Bruno Dorigatti, "L'Adige", 5 aprile 2012

Una fotografia taroccata della realtà, mi sembra evidente: molto più realistica la foto che vede il padre operario cassaintegrato e il figlio interinale in un call center.

Ma anche ammettendo che sia legittimo credere che l'aumento della flessibilità in uscita sia la cura giusta per il mercato del lavoro, resto convinto che non sia per nulla corretto sostenere questa ipotesi mistificando la realtà. Perché la realtà, per l'appunto, è quella descritta ogni anno dalle statistiche dell'Istat: calo degli occupati, progressivo aumento dei disoccupati, in Italia come in Trentino. Siamo in piena recessione, questo è il dato significativo, e i licenziamenti sono all'ordine del giorno: lo sa chiunque abbia anche una flebile percezione di quello che avviene nel mondo del lavoro. E a dimostrazione che è la solidità del sistema economico a garantire buona e stabile occupazione, e non la possibilità di licenziare gli occupati, basterebbe guardare alla Germania: Paese con un sistema di tutele alto, con una presenza sindacale radicata e pervasiva, ma con un'economia fiorente supportata da investimenti privati e da coerenti politiche pubbliche. Credere che sia sufficiente applicare più flessibilità per garantire crescita e occupazione è un sogno non solo irrealizzabile, ma evidentemente irrealizzato: flessibilità, in Italia, se n'è già sperimentata moltissima, da un ventennio a questa parte, e le aziende hanno avuto la possibilità di utilizzare un'infinita gamma di contratti a termine, per ovviare alle loro esigenze di flessibilità organizzativa. Contratti che, oltre a garantire piena elasticità di orari e di organizzazione, costano molto meno del contratto a tempo indeterminato. Il risultato di questo ventennio di precarizzazione lo abbiamo davanti agli occhi: salari e tassi di occupazione tra i più bassi in Europa.

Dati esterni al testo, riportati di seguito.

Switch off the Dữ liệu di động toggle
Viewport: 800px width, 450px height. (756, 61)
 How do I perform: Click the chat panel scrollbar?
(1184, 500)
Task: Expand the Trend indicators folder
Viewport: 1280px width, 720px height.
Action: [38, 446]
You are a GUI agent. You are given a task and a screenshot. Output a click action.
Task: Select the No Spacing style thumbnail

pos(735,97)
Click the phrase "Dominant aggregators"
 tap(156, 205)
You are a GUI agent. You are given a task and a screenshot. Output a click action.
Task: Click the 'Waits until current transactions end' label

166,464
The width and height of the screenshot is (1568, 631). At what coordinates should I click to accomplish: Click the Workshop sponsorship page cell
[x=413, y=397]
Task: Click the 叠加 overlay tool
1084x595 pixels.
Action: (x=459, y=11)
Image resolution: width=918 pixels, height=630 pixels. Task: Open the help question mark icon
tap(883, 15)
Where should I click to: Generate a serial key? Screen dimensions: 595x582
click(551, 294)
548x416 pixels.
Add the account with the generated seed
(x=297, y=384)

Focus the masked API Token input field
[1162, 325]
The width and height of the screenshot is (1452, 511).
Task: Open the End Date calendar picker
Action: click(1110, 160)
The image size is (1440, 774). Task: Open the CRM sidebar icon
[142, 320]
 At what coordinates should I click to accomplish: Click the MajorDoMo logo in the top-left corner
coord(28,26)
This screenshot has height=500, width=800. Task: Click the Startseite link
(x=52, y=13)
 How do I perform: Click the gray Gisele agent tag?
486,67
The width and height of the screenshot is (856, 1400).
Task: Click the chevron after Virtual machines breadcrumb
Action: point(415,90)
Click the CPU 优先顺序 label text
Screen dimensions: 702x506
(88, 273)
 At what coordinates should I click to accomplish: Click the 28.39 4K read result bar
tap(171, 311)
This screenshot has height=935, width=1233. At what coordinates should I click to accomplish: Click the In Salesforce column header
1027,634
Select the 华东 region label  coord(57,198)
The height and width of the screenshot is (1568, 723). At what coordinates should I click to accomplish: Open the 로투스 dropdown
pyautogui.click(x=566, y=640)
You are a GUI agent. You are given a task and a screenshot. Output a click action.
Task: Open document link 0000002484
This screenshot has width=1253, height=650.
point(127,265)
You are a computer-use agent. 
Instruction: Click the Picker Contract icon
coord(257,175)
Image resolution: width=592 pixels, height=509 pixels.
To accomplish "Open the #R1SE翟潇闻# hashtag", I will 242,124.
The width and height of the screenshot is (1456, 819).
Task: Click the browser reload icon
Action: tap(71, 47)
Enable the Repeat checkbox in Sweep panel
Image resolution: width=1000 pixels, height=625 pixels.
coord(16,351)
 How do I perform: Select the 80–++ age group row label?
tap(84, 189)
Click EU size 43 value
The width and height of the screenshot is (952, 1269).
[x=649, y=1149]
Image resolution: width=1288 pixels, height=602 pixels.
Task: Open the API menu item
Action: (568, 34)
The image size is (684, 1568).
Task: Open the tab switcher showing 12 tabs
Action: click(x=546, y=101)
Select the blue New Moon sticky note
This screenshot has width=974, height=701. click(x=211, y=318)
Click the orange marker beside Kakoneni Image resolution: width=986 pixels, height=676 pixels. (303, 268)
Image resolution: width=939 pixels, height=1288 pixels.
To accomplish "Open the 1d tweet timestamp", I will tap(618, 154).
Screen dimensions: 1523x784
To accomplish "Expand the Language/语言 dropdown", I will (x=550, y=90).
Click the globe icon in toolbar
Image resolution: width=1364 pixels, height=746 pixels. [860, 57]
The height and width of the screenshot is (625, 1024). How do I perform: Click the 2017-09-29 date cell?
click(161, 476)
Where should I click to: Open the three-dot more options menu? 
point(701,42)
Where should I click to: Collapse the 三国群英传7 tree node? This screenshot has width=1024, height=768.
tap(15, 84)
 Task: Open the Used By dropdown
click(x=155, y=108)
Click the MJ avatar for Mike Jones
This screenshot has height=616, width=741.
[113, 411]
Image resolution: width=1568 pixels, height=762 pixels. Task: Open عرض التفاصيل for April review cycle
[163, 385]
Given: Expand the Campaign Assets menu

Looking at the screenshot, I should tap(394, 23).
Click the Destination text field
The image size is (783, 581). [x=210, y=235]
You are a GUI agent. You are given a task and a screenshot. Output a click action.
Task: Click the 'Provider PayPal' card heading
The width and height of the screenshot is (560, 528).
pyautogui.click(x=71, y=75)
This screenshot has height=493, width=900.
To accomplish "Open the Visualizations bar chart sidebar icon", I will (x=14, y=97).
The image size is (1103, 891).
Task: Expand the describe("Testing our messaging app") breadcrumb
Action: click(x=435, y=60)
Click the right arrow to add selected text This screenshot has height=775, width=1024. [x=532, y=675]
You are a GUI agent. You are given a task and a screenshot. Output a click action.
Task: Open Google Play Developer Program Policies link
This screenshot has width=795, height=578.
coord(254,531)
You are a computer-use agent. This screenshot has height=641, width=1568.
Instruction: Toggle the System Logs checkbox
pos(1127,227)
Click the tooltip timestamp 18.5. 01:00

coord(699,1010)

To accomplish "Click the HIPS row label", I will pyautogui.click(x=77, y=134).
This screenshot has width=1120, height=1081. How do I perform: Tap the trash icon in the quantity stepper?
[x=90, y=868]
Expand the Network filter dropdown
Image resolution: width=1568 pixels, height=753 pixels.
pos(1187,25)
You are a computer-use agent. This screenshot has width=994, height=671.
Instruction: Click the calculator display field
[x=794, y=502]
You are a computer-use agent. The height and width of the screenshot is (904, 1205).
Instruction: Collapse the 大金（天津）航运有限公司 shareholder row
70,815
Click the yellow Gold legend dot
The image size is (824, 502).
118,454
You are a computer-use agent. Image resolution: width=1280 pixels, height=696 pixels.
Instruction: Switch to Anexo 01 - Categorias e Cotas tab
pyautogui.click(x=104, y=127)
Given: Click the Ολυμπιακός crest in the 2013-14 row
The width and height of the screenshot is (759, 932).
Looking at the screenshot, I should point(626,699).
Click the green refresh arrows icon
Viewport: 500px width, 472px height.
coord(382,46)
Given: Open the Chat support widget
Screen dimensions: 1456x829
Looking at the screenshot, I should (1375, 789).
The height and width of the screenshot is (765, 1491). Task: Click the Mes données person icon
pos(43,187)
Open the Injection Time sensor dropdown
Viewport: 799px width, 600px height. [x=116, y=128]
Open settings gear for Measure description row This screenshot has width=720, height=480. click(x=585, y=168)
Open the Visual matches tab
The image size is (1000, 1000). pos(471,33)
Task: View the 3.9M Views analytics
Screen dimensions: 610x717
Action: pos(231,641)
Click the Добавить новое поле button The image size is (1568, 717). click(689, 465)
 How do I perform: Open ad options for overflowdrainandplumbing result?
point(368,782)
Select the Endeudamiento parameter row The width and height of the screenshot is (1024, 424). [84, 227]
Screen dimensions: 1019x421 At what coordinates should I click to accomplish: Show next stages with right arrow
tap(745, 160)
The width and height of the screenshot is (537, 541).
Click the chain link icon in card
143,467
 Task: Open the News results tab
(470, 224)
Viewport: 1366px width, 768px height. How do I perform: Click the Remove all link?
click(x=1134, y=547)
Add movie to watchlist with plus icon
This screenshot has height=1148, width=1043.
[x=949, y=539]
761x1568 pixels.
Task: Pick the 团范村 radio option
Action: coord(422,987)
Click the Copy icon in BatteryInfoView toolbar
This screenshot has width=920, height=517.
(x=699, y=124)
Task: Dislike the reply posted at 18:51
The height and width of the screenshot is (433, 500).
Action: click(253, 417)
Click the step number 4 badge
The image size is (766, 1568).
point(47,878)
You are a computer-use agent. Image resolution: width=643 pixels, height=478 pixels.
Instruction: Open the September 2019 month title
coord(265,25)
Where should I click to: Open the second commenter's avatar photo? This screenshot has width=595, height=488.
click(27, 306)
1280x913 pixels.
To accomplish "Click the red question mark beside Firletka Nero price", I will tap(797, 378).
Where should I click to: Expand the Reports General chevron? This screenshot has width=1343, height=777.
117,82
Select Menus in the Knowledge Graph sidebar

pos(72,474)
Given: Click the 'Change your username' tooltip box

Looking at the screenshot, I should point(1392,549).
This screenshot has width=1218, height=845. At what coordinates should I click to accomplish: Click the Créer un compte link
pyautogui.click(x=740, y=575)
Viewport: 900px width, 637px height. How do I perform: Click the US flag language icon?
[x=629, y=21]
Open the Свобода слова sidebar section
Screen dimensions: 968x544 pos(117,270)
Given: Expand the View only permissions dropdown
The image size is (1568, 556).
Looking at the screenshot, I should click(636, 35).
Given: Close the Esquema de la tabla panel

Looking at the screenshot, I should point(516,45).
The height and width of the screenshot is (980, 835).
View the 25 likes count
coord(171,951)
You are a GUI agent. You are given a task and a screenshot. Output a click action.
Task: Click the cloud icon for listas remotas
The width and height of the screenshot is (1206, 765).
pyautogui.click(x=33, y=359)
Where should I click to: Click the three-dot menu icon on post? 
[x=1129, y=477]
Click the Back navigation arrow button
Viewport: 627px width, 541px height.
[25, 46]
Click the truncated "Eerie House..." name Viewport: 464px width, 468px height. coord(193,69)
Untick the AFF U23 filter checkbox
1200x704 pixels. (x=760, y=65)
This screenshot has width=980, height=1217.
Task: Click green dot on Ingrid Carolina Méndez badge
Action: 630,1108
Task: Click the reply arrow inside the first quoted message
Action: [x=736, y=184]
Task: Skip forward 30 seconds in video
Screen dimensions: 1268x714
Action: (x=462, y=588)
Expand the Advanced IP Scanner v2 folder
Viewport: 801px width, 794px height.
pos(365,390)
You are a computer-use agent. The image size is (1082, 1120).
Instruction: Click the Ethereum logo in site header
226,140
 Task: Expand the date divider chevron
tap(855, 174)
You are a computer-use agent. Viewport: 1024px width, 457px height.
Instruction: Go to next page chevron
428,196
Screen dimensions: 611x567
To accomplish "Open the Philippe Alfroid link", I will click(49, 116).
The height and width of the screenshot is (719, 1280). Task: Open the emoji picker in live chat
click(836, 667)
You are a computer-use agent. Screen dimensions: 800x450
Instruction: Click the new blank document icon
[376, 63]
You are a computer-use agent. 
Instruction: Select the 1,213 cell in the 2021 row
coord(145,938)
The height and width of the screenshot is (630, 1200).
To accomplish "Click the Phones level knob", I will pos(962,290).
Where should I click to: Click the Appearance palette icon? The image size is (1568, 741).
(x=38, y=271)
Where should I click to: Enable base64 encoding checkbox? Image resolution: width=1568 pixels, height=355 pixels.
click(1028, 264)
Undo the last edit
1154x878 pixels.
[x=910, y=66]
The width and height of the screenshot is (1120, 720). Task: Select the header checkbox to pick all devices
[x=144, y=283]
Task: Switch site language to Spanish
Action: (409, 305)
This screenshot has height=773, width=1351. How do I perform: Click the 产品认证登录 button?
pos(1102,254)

Io spero che Governo e Parlamento ascoltino con più attenzione le richieste del mondo del lavoro, nonché gli accorati appelli venuti addirittura dai vescovi italiani. Su questi temi ho riscontrato con grande piacere il ritorno all'unità di azione dei sindacati, inizialmente divisi: un'unità "dal basso", imposta dalla mobilitazione dei lavoratori, che non può che fare bene a tutto il mondo del lavoro. Presentarsi divisi al tavolo delle trattative, in un clima già difficile come quello che si respira in questa fase, è il modo migliore per uscirne sconfitti su tutta la linea. Credo nel contempo che sia arrivato il momento di rilanciare, di alzare il tiro: se di "modello tedesco" si vuole parlare, di questo modello si cominci ad imitare - in primo luogo- l'architettura che lo tiene in piedi, che si fonda su solide basi di democrazia aziendale. "Mitbestimmung", "co- decisione", ovvero partecipazione dei lavoratori alla vita delle imprese, in un'ottica di responsabilizzazione e condivisione delle scelte. Si può uscire dalla crisi con un progetto di rinnovamento della società italiana, o ci si può illudere di uscirne con unilaterali e autoritarie politiche di austerità. Citando Enrico Berlinguer, "quando si chiedono sacrifici alla gente che lavora ci vuole un grande consenso": consenso che non è una delega in bianco o un mandato assoluto e privo di vincoli, ma il frutto di un processo senza sosta di confronto tra rappresentanti e rappresentati, tra istituzioni e cittadini, tra politica e società.